• RAW DATA
┌────────
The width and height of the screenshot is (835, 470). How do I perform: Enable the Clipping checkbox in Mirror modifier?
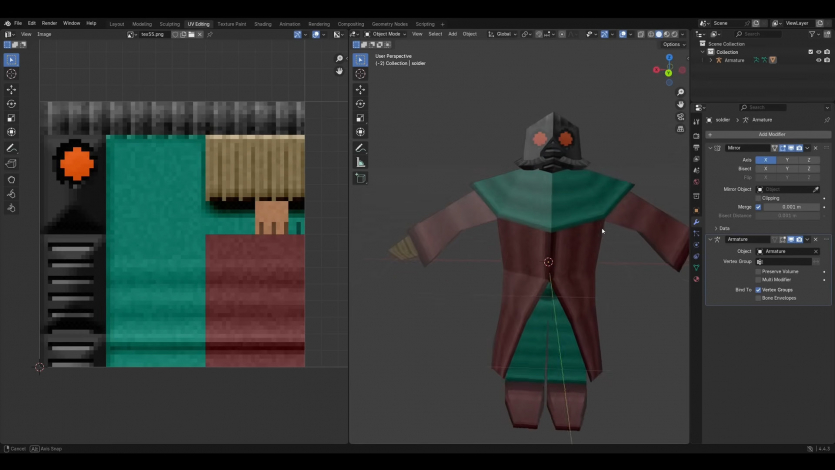[x=758, y=198]
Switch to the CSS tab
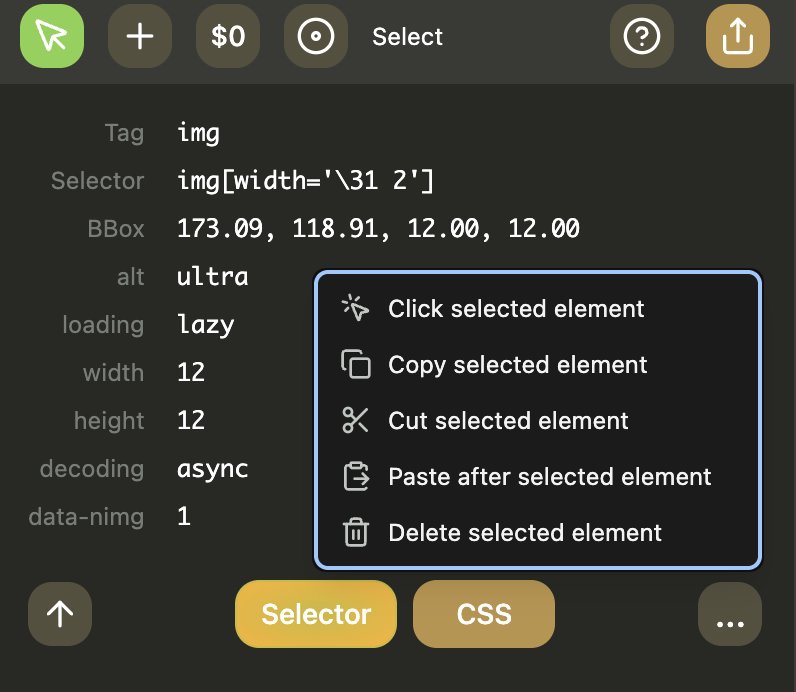The height and width of the screenshot is (692, 796). coord(484,614)
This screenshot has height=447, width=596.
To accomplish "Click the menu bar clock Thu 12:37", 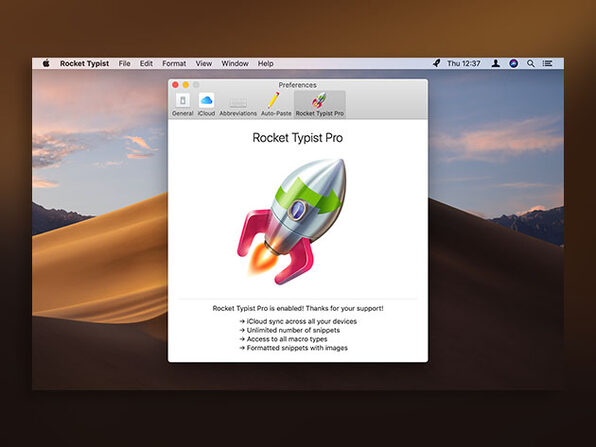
└────────
• AIM OF THE TASK
Although the records include pictures, the copy should reproduce every line exactly and none of the pictures.

• SOLUTION FOR THIS PROBLEM
The width and height of the screenshot is (835, 470). How do I perform: Enable the Clipping checkbox in Mirror modifier?
[x=758, y=198]
Switch to the CSS tab
The height and width of the screenshot is (692, 796). coord(484,614)
This screenshot has height=447, width=596.
To accomplish "Click the menu bar clock Thu 12:37", 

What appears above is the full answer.